劇団四季の「李香蘭」にも、川島芳子が登場しますよね。
ただ、上坂冬子さんの文章がいまいちスッキリしないので、
読みにくかった。
本書を読まれる方は、「李香蘭ー私の半生」山口淑子も同時に読まれる
ことをオススメします。
彼女は確かに犠牲者ではある。実際に当時の新聞を紐解いたことがあるが、戦時中は祭り上げて大きく取り上げながら、戦後3年して彼女が銃殺されたことを伝える記事は完全に他人事。同じ新聞とはいえ、何と言う無責任、いや、日本人の無責任さを感じる。よく、歴史に翻弄されるとか、過酷な運命とかいうが、要は無責任なのは彼女を利用した人間にすぎない。
犠牲者である面を強調したいあまりか、少々筆が鈍っている部分もあるが、これは当時入手できる限りの資料と証言を集めた貴重な本だ。

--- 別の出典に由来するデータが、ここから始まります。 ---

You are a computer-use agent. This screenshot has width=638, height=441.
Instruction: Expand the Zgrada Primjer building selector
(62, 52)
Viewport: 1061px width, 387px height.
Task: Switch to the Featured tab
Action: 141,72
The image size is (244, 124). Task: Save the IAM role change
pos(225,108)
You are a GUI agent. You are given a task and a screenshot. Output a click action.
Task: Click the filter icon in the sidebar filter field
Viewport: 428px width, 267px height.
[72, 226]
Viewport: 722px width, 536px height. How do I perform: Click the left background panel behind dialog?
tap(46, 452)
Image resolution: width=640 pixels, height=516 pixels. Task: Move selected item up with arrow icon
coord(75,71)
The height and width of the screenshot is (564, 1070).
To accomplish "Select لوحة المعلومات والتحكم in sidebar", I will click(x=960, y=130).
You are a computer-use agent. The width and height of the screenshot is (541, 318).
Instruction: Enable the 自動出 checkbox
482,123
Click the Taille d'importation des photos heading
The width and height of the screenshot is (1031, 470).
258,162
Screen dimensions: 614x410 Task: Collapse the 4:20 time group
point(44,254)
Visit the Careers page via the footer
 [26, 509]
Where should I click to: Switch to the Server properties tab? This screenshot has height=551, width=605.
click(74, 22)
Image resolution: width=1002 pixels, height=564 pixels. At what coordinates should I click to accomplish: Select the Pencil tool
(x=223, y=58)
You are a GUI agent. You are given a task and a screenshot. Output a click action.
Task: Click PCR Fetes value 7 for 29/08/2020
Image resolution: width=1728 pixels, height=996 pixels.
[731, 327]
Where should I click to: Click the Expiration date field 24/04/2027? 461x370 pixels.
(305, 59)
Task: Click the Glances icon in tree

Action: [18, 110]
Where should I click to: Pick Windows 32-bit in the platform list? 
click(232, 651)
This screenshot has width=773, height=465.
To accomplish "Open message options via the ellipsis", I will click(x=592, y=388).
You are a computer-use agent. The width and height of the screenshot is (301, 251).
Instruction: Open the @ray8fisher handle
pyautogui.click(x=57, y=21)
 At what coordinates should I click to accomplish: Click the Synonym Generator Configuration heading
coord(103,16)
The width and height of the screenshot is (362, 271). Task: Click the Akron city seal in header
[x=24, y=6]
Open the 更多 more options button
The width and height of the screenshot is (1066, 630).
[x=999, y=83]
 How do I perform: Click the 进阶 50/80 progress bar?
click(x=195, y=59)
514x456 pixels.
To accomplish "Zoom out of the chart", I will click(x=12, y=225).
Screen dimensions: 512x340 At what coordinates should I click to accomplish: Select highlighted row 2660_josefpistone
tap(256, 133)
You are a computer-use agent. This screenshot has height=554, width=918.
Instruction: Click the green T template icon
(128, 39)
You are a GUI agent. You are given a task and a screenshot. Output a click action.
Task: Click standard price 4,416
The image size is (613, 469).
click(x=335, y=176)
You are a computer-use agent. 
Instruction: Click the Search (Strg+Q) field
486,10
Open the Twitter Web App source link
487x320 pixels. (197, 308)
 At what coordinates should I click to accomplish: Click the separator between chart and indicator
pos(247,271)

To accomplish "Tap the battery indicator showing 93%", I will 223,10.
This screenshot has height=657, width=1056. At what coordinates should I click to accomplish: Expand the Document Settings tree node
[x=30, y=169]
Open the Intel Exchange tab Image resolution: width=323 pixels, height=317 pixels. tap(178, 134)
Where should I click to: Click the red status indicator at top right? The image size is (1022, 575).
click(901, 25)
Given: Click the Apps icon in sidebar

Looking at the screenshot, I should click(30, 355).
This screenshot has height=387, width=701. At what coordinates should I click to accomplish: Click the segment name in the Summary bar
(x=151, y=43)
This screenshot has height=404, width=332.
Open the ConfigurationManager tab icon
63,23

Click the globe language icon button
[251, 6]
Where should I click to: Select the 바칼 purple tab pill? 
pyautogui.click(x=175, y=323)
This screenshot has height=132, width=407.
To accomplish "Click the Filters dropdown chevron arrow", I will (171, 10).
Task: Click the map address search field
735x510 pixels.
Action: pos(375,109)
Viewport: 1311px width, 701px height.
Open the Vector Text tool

読み終わって印象に残るのは、彼女の作った歌の真摯さや、「あなたの故郷はどこ」と訊かれて答えた幼い芳子の、
「お母様のお腹の中」
という言葉だ。彼女は日中のはざまに捨てられ、まさしくこの子供の頃の答え通りの人生を歩むことになってしまった。彼女に興味をもたれた方には、是非一読して欲しい本。
今まで読んだノンフィクションの中でトップ3にはいる出来です。